Swap "screenshot" for "screen capture" in everything from the line containing "Where should I" down to the end of the material, leaving all else unchanged, and reproduce only those lines without the pictures.

=== Items ===

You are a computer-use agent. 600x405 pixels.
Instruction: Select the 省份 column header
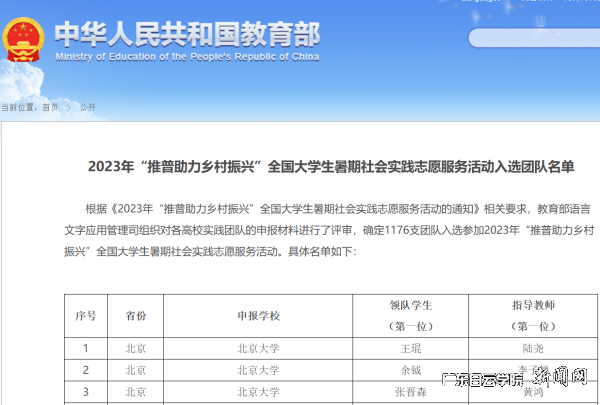tap(136, 315)
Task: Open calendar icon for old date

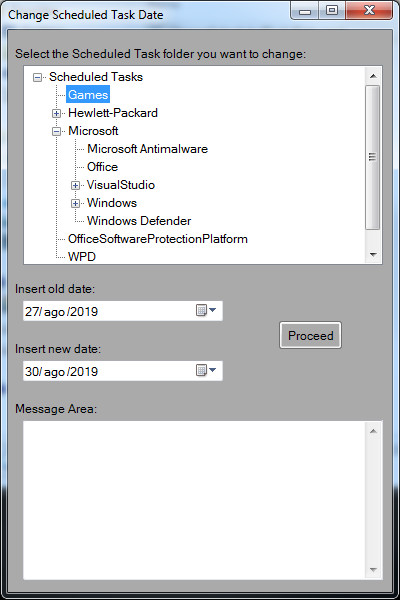Action: 206,310
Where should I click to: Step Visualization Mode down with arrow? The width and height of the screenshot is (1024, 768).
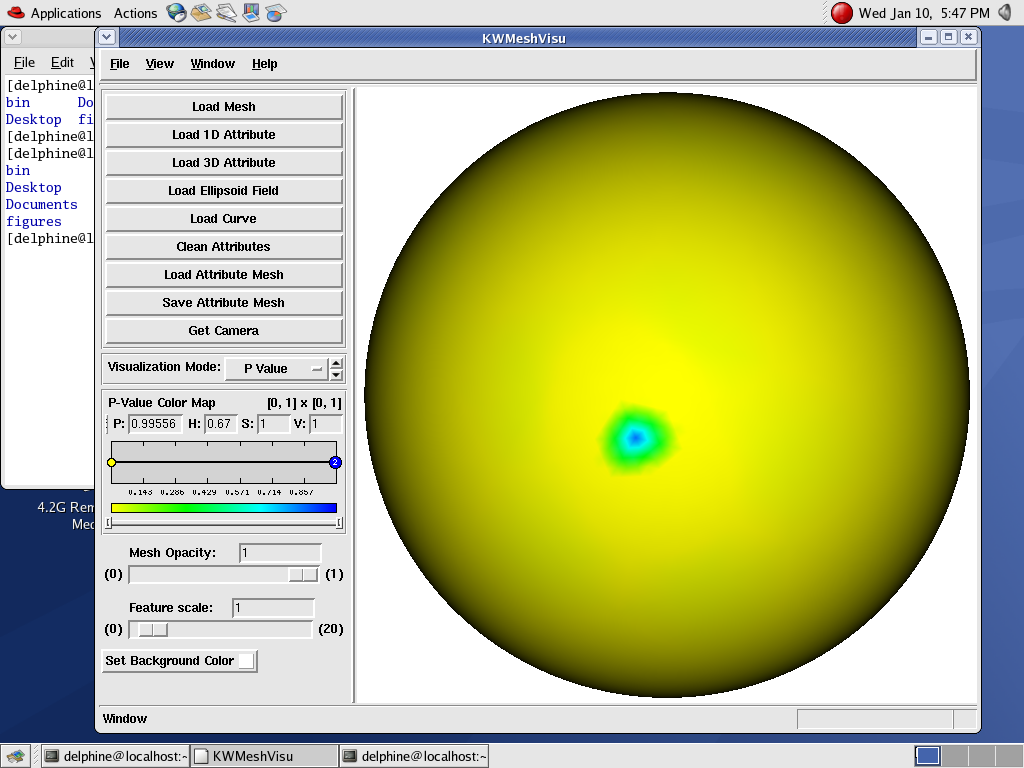[x=336, y=375]
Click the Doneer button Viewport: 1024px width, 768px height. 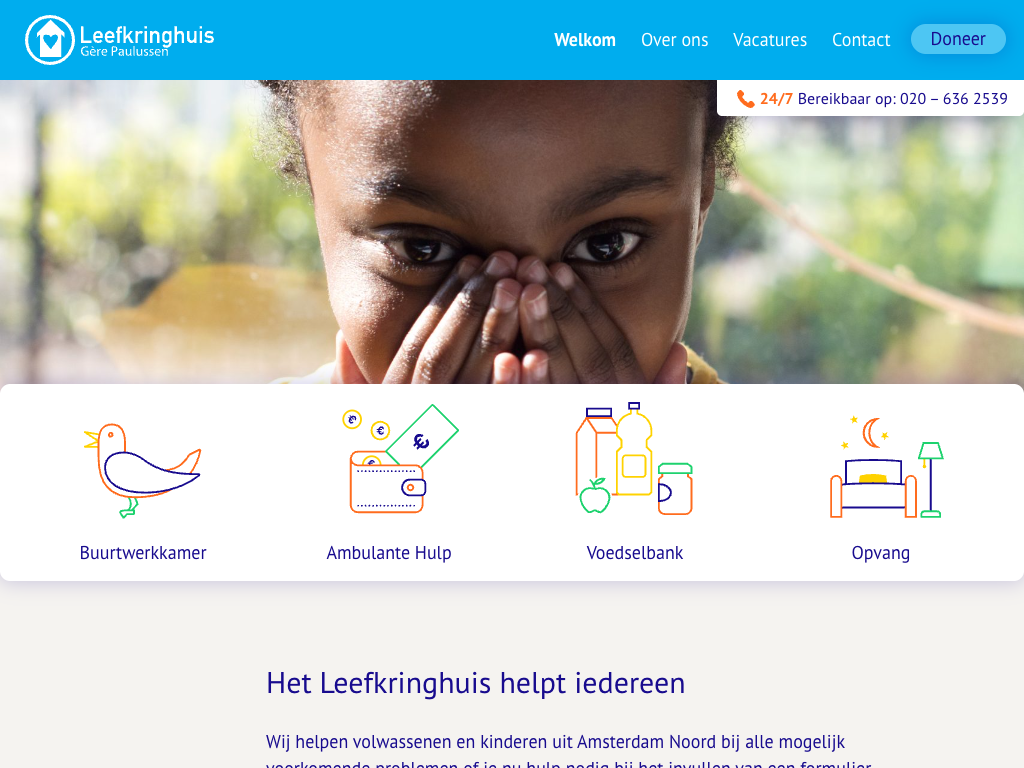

===

* [Task answer]
Where should I click to: Step Visualization Mode down with arrow? The width and height of the screen capture is (1024, 768).
[x=336, y=375]
Click the Doneer button Viewport: 1024px width, 768px height. 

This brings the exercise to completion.